** INFORMATION GIVEN follows **
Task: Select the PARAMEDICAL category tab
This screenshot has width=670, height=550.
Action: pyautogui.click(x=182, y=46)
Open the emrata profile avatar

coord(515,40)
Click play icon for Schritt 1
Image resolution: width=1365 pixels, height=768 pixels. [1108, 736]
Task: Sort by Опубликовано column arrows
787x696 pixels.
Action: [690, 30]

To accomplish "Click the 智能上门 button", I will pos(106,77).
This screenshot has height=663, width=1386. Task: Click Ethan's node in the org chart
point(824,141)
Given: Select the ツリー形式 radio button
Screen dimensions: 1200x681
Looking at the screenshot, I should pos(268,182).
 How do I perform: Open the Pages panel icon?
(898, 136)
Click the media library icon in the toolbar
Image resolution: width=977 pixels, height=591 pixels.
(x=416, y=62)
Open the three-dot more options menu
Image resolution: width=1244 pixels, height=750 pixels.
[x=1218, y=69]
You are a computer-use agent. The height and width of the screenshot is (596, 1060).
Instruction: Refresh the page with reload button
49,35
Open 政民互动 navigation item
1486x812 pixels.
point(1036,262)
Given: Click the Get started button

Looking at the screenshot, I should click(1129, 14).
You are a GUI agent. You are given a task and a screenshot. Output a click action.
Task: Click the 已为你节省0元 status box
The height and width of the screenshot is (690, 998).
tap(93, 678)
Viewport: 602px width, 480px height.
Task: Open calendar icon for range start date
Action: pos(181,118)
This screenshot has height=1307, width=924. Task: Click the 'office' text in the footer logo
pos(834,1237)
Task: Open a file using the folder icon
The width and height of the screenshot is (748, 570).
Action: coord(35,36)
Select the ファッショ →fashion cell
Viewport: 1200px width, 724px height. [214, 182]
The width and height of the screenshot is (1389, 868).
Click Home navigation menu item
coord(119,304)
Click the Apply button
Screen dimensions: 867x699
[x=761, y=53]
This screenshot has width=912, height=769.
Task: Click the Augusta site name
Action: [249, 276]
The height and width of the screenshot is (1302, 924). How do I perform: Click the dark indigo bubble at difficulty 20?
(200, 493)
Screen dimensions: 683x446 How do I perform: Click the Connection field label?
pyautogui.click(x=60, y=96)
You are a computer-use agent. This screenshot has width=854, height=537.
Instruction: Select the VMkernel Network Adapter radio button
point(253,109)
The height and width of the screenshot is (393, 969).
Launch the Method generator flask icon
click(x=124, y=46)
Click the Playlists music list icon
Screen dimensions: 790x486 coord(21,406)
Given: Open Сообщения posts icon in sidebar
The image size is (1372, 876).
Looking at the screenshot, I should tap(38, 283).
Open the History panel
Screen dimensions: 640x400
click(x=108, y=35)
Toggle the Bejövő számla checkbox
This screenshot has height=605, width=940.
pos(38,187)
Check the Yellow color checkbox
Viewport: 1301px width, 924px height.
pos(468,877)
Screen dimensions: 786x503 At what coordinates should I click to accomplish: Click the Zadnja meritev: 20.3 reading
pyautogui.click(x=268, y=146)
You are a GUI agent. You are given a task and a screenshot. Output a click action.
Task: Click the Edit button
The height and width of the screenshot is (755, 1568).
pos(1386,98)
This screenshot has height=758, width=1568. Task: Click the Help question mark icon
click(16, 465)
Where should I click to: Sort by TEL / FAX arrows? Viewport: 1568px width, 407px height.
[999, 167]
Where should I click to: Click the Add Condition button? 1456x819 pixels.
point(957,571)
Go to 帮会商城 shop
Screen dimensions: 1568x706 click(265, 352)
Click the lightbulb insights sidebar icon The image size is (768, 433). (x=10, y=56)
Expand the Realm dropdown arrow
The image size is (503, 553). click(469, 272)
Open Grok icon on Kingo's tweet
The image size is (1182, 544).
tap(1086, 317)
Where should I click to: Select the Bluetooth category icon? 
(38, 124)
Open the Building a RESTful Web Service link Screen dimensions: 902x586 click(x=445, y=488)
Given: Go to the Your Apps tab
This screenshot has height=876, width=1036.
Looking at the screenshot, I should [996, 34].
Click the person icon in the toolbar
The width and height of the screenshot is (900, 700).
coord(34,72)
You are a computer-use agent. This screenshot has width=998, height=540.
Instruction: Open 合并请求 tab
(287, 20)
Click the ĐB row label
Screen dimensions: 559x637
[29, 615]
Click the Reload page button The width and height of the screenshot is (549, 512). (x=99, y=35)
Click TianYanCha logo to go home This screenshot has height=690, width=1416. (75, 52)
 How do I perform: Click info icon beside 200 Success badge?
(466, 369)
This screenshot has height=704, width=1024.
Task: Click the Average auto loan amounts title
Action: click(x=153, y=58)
** End of INFORMATION GIVEN **
WHAT THE TASK ASKS:
Please return every line from the material above where the string "computer" occurs.

RESULT OF THIS TASK:
You are a computer-use agent. The height and width of the screenshot is (596, 1060).
You are a computer-use agent. This screenshot has width=854, height=537.
You are a computer-use agent. This screenshot has width=998, height=540.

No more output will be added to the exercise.